### TEXTO
%%

Ele procurou e encontrou um eixo que despertasse o interesse dos seus filhos. Todas as lições que ele poderia passar, o fazia de forma simples e clara.  Um dia disse: “- Estejam preparados para o futuro desconhecido, e quando ele chegar, nada temam, mas resolvam tudo. Não peguem o que tanto fiz e troquem por um tanto faz. Quando vocês completarem 12 anos, eu revelarei um grande segredo. Esse segredo fará  uma grande diferença na vida de vocês. Até porque, dizia ele, a vida é assim, ainda bem que é assim.

A criança mais velha se dedicava, com esmero, observando todos os passos e lições do pai, como se com isso acelerasse a corrida para os 12 anos, quando lhe seria revelado o grande segredo. Chegando o dia, o pai convidou o seu primogênito a um recanto da propriedade, onde eles pudessem conversar, sem que os outros dois filhos ouvissem a revelação do tal segredo. Ali, sentados em grandes pedras, o pai impôs, como condição para a esperada revelação, que o irmão sob nenhuma hipótese revelasse o grave mistério para os seus irmãos. Afinal se fosse antecipado aos menores, a regra do silêncio estaria quebrada. Ele pretendia que todos vivessem sua infância, na espera desse grande feito. Compenetrado, se achando adulto, a ponto de receber a chave do sucesso de sua vida adulta, garantiu ao pai que seria mais um guardião do grande segredo pra os seus irmãos, seguindo as lições do seu pai.

%%

### TAREFA A
Segundo o trecho sobre o pai e o grande segredo, em que idade os filhos conheceriam esse segredo?
### TAREFA B
Devolva, sem nenhuma alteração, a parte do trecho sobre o pai e o grande segredo que começa em "A criança mais" e vai até "do seu pai.".

### MATERIAL
%%

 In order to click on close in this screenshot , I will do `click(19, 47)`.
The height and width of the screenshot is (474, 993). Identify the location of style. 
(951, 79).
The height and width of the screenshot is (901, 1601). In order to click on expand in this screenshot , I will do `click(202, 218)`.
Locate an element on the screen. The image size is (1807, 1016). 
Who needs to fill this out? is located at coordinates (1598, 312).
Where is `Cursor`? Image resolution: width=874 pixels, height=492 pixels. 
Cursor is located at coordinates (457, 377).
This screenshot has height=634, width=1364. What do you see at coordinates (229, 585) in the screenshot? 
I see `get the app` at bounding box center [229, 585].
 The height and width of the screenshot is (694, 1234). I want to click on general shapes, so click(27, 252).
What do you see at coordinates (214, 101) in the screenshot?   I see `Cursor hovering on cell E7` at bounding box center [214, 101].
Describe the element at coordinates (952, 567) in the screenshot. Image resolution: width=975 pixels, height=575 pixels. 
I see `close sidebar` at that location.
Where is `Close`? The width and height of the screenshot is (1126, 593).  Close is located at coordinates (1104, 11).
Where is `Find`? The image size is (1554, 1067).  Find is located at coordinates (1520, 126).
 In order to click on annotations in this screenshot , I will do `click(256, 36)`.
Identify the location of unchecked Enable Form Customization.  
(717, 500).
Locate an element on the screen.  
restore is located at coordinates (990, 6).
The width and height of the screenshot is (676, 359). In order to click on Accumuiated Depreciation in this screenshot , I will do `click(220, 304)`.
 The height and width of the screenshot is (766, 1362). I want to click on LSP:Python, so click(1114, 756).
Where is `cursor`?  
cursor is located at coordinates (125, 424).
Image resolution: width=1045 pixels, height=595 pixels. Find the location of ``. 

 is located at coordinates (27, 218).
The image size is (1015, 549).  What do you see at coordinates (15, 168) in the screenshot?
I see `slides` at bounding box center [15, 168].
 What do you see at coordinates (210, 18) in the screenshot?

%%

### RESPOSTA CORRETA A
Aos 12 anos.

### RESPOSTA CORRETA B
A criança mais velha se dedicava, com esmero, observando todos os passos e lições do pai, como se com isso acelerasse a corrida para os 12 anos, quando lhe seria revelado o grande segredo. Chegando o dia, o pai convidou o seu primogênito a um recanto da propriedade, onde eles pudessem conversar, sem que os outros dois filhos ouvissem a revelação do tal segredo. Ali, sentados em grandes pedras, o pai impôs, como condição para a esperada revelação, que o irmão sob nenhuma hipótese revelasse o grave mistério para os seus irmãos. Afinal se fosse antecipado aos menores, a regra do silêncio estaria quebrada. Ele pretendia que todos vivessem sua infância, na espera desse grande feito. Compenetrado, se achando adulto, a ponto de receber a chave do sucesso de sua vida adulta, garantiu ao pai que seria mais um guardião do grande segredo pra os seus irmãos, seguindo as lições do seu pai.